The ~query~ macro threads the parameters for base vector and changed blocks through the nested calls and uses ~compose~ to combine the query functions. Note ~cldb:compose~ is not the standard compose function. It composes CQFs (composable query functions). The above macro expands to:-

+begin_src lisp

(WITH-DATABASE (#:BASE-VECTOR91268932 #:CHANGED-BLOCKS91268933) (EXISTS #:BASE-VECTOR91268932

:CHANGED-BLOCKS91268933

      (COMPOSE (INDEX-LOOKUP #:BASE-VECTOR91268932
                             #:CHANGED-BLOCKS91268933
                             "animal"
                             "legs")
               (COLUMN-EQUAL #:BASE-VECTOR91268932
                             #:CHANGED-BLOCKS91268933
                             "animal"
                             "type"
                             "mammal"))
      5))

+end_src

It is also possible to omit the terminal clause:-

+begin_src lisp

(cldb:query (cldb:index-lookup "animal" "legs") (cldb:column-equal "animal" "type" "mammal"))

+end_src

Which gives

+begin_src lisp

(WITH-DATABASE (#:BASE-VECTOR91296885 #:CHANGED-BLOCKS91296886) (COMPOSE (INDEX-LOOKUP #:BASE-VECTOR91296885

:CHANGED-BLOCKS91296886

                     "animal"
                     "legs")
       (COLUMN-EQUAL #:BASE-VECTOR91296885
                     #:CHANGED-BLOCKS91296886
                     "animal"
                     "type"
                     "mammal")))

+end_src

The result of this could then be passed to ~exists~, ~collect~ or ~collect-1~. ~exists~ is defined as:-

+begin_src lisp

(defun exists (b c cqf value) (funcall (funcall cqf b c value) (lambda (x) (declare (ignore x)) (return-from exists t))))

+end_src

** Metaclass We can also do the following:-

+begin_src lisp

;; as the CLDB metaclass won't create columns in the databaes we must do that manually for now ;; (in our system the columns come from the postgres database) (with-database-transaction (w) (loop for slot in '("name" "full_name" "password_hash" "salt") do (make-simple-column w #x100001 "user_account" slot)))

(defclass user-account () ((name :reader name :type string) (full-name :reader full-name :type string) (password-hash :reader password-hash :type string) (salt :reader salt :type string)) (:metaclass cldb-class))

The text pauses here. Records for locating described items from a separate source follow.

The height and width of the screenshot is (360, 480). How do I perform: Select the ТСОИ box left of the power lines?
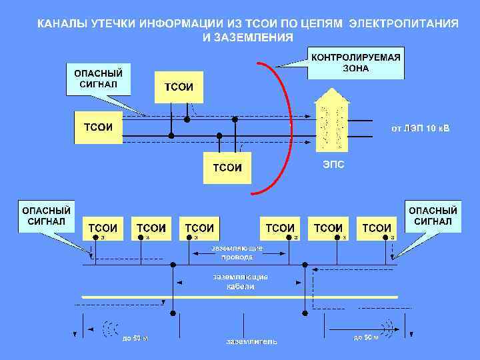pyautogui.click(x=97, y=127)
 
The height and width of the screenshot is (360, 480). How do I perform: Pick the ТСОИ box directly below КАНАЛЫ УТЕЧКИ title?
pyautogui.click(x=179, y=87)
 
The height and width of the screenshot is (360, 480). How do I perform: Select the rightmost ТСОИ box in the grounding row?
pyautogui.click(x=377, y=227)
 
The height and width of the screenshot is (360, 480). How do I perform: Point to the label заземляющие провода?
pyautogui.click(x=237, y=252)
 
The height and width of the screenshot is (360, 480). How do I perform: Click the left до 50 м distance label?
pyautogui.click(x=135, y=338)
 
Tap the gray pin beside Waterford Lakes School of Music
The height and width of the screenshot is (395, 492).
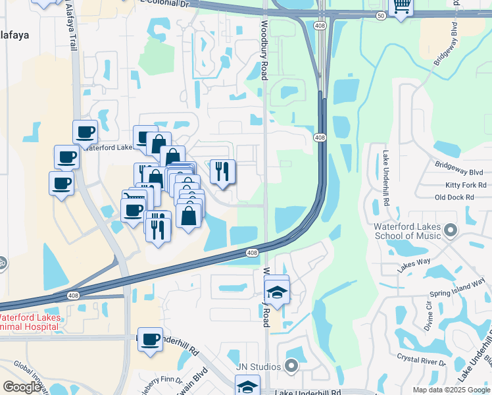click(x=451, y=230)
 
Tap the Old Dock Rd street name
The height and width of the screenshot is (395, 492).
click(x=455, y=197)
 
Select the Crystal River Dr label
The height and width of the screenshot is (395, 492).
click(x=421, y=359)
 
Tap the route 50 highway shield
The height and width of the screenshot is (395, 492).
click(x=381, y=15)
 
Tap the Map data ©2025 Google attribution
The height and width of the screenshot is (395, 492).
click(x=451, y=390)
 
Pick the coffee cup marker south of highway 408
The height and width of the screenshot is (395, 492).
click(x=151, y=340)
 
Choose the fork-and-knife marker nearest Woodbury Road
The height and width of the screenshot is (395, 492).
click(x=222, y=172)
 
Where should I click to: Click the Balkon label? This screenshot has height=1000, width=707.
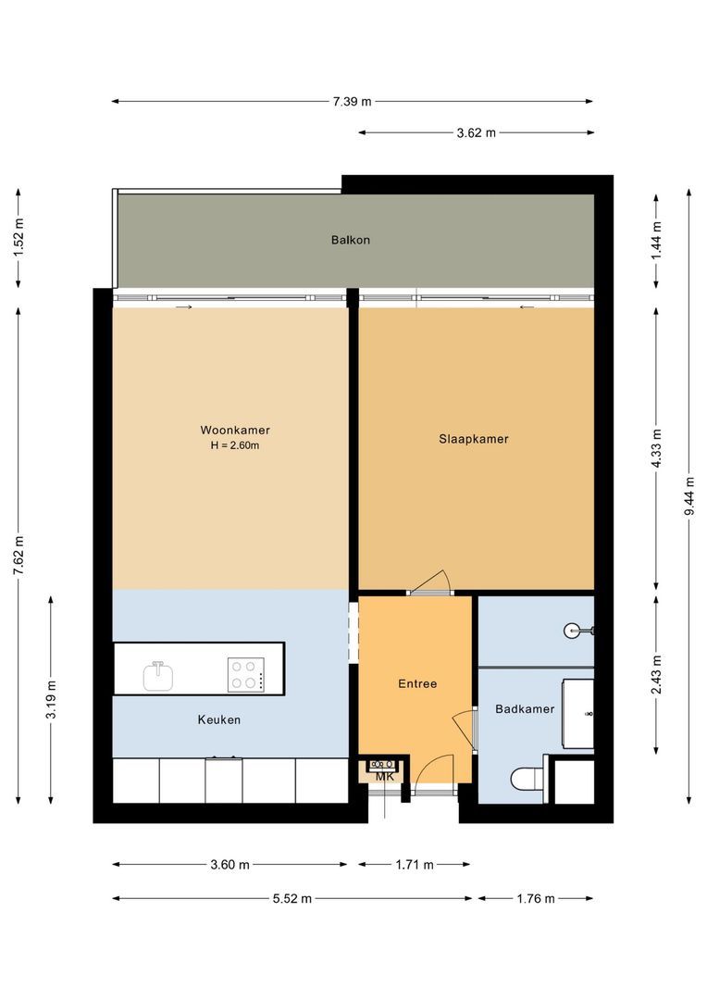[x=351, y=240]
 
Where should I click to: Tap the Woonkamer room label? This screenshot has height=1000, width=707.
[x=234, y=430]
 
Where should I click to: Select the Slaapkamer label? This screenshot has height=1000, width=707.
[x=474, y=439]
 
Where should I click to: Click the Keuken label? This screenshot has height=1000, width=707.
[x=219, y=719]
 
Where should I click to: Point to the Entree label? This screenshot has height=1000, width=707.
[x=417, y=684]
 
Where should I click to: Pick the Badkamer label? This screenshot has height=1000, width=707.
[x=525, y=709]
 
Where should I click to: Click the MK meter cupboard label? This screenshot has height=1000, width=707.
[x=385, y=777]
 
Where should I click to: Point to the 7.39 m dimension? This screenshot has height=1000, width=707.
[x=352, y=102]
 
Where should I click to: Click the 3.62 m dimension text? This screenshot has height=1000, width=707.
[x=477, y=132]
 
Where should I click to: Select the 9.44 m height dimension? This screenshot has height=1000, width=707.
[x=688, y=495]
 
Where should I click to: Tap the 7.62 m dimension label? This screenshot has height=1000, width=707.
[x=18, y=556]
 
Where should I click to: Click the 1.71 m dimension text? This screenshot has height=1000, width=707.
[x=414, y=865]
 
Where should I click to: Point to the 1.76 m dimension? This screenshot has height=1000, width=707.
[x=536, y=898]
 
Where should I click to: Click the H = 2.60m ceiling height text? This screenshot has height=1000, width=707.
[x=235, y=445]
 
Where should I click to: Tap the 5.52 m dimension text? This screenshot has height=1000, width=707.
[x=292, y=898]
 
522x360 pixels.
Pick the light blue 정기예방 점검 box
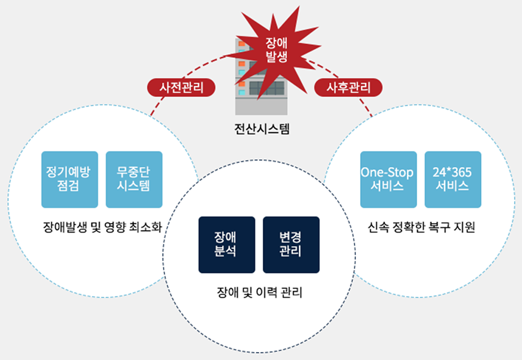coord(69,180)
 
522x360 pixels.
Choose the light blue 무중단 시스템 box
coord(134,180)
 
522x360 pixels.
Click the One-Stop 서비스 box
coord(388,180)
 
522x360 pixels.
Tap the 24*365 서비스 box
coord(453,180)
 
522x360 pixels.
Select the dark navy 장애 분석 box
coord(227,245)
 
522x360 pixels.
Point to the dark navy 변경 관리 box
coord(291,245)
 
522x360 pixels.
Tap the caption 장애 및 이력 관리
coord(259,293)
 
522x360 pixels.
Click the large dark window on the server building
coord(267,88)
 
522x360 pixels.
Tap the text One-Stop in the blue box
coord(388,173)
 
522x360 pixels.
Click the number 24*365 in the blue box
coord(453,173)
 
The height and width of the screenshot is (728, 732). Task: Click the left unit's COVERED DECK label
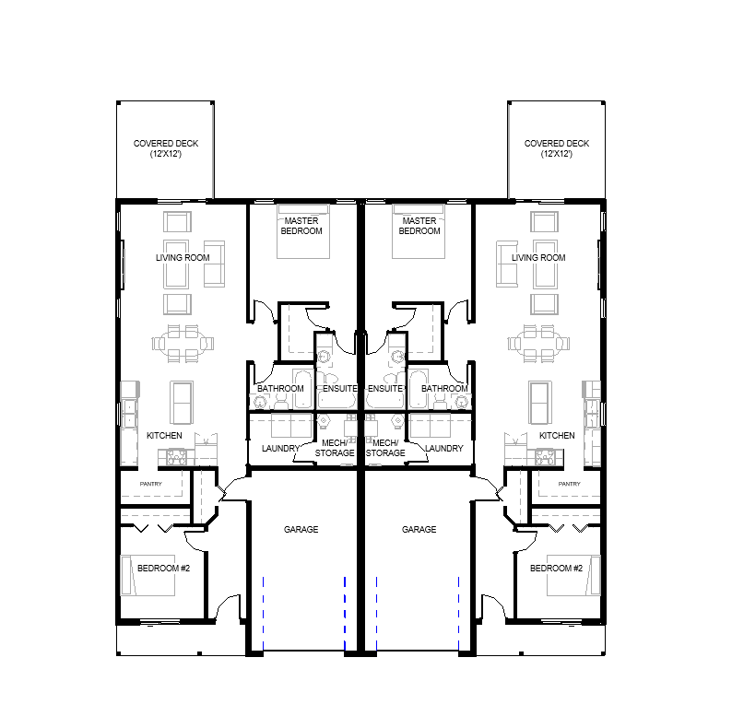click(x=166, y=148)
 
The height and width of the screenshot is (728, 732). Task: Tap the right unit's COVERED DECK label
click(x=557, y=148)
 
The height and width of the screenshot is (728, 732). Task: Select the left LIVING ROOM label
click(x=183, y=258)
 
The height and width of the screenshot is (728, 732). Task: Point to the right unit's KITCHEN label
click(x=557, y=435)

;; (cldb:get-instance 'user-account 1)

(defclass post () ((user-account :type user-account :initarg :user-account :reader user-account) (message :type string :initarg :message :reader message) (date :type integer :initarg :date :reader date)) (:metaclass cldb-class))

+end_src

The values for the slots are read directly from the persistent heap and not cached in the object in any way. At VIP this is used as a way to access objects mirrored from a postgres database, so we have not, as yet, made a way to /create/ or /mutate/ these objects. This would certainly be possible, but would (of course) require a reference to a writeable heap. There is currently no dynamically bound writeable heap - all the heap modification functions take it as an explicit parameter by design.

Queries can also be performed at the metaclass level and the query optimzier (invoked from the ~query~ macro) will attempt to simplify any lookups avoiding generating CLOS objects only to access a single slot value from them and will just generate appropriate ~index-lookup~ and ~column-value~ compositions where possible.

As noted in the Metaclass section above, no object creation or mutation for the metaclass has been implemented either. At VIP the mutation is all handled through Postgres (in various ways) and so the CLDB objects only serve for reading data. To extend this to be more of a full, independent, database would require implementing that, along with other write methods.